I also enjoyed your shared wisdom at FaffCon3 (the only one I've been able to attend.)

Since there are conflicting opinions on the issues mentioned and you're instructing with Edge Studios these days, I thought it would be helpful and educational to present both aspects of the topic, as many voice artists like myself are creative types who struggle with the business building side of voice-over.
Tom Daniels
1/21/2014 at 4:55 AM
Good information to know, Tom. However, as I keep hearing about the caring and sharing nature of the voice-over industry compared to other areas of the performing arts, and you are placing yourself in the role of authority on this matter, that you won't feel threatened by this comment.

I'm sure that many interested parties, both up and coming and working voice artists in the early stages of growing their businesses would like to see you to follow-up with a blog on the right questions to ask, in the interest of achieving their goal of generating enough revenue to support themselves full-time in their chosen career.

Two things to consider here are; that the general opinion seems to be that obtaining an agent who actually gets you work not just auditions, requires a referral from someone already represented (suggesting an insider clique), and for various reasons, at least in the United States, the majority of working voice artists do not have the choice of residing in Los Angeles or New York and may not have the ability or mobility to travel in order to do their networking, a definite disadvantage but surely not insurmountable.
Liz de Nesnera-Bilingual English/French VO
1/20/2014 at 8:21 PM
This is AWESOME!!!! :-)
Dan....YOU made me LAFF as well :-)
Dan Hurst
1/20/2014 at 6:47 PM
Well done, Tom! Well done!

While your answers are far better than mine, here are my humble responses:

1. 12

2. Which union?

3. With a #13 hook.

4. My wife. Every day.

5. On what?
Dan Deslaurier
1/19/2014 at 9:46 AM
Well said Tom, very collegial. I've read pieces like this where too many "pros" feel the need to flavor their words with an attitude. Very refreshing to encounter another like-minded colleague. Thanks for sharing!

* * *

> [SHORT TASK]
Please answer these questions about the comments above, one per line:
1. Which event does the opening comment call the only one the writer has been able to attend?
2. Which two cities are named as places where most working voice artists in the United States cannot choose to live?
3. What date and time appear with Dan Deslaurier's comment?

Saved data entries:
* * *

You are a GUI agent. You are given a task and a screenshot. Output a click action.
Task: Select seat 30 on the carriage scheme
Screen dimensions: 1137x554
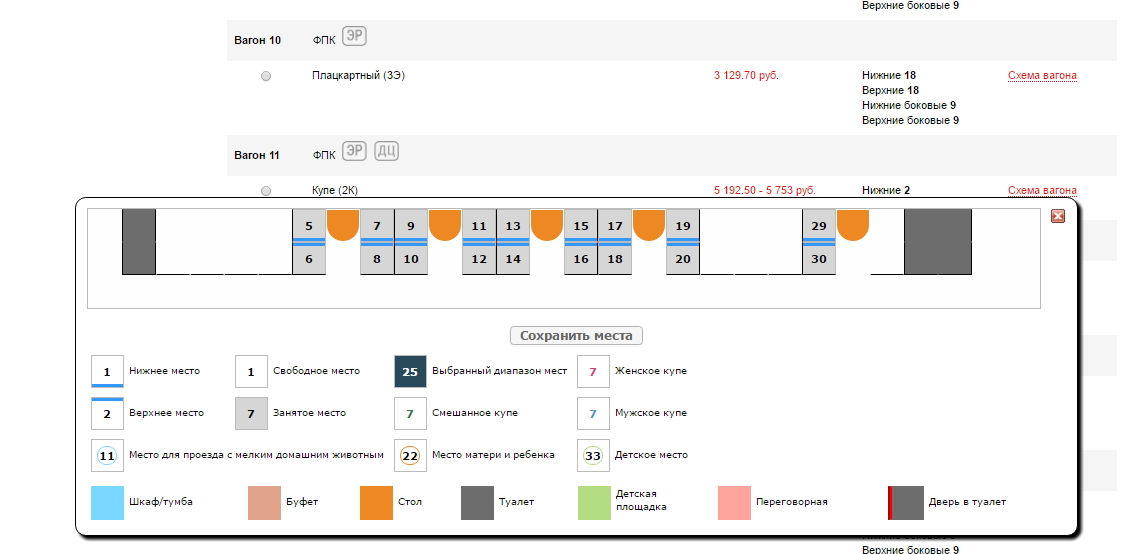coord(819,260)
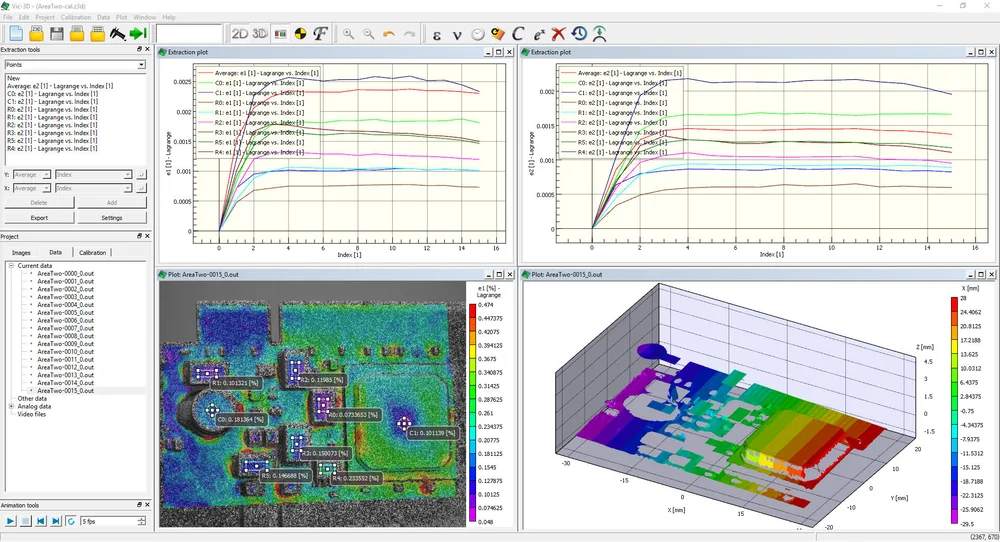1000x542 pixels.
Task: Expand the Analog data tree node
Action: 12,406
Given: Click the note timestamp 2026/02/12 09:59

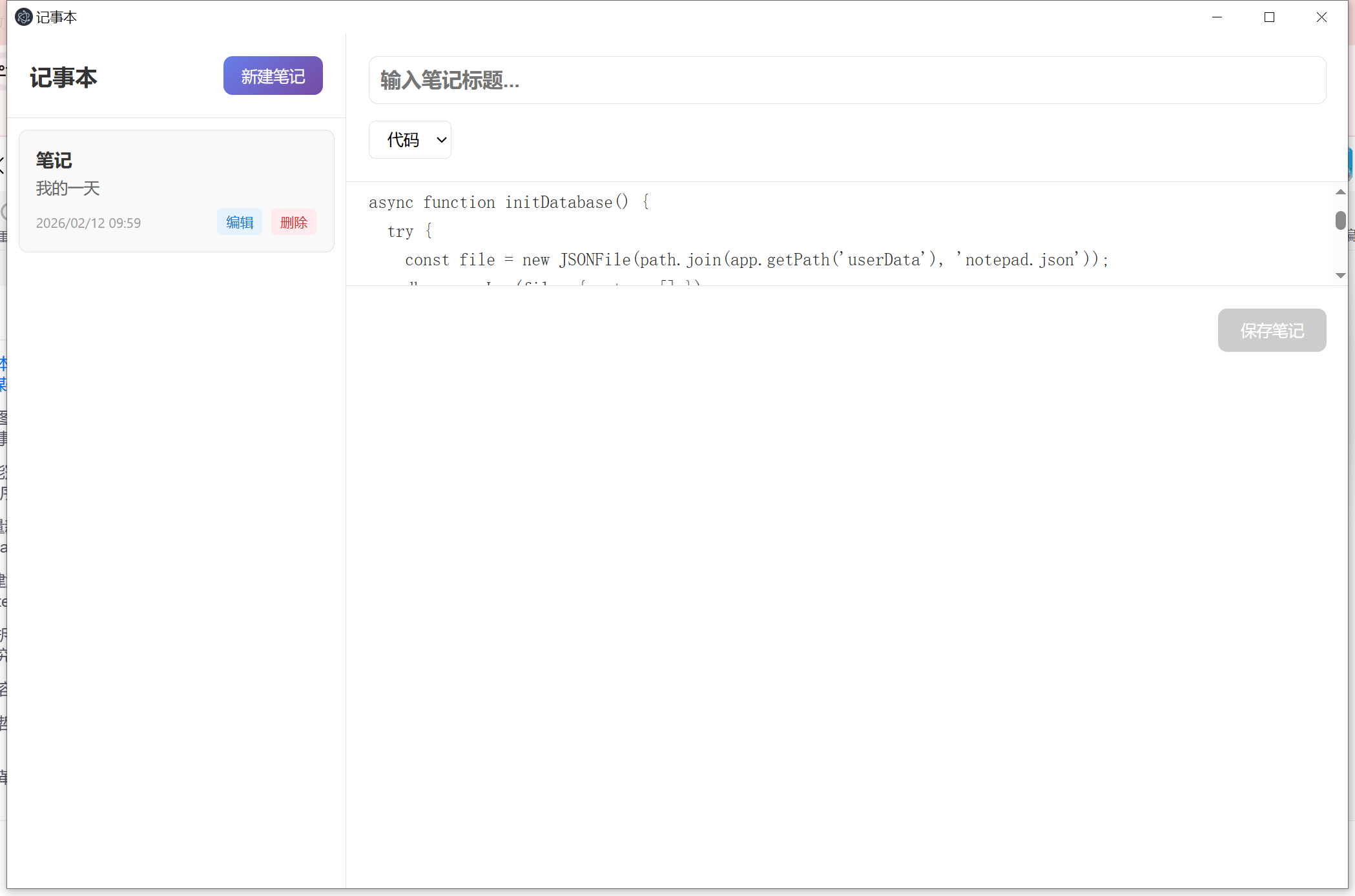Looking at the screenshot, I should click(x=88, y=223).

* * *

> [EXERCISE ANSWER]
1. FaffCon3
2. Los Angeles and New York
3. 1/19/2014 at 9:46 AM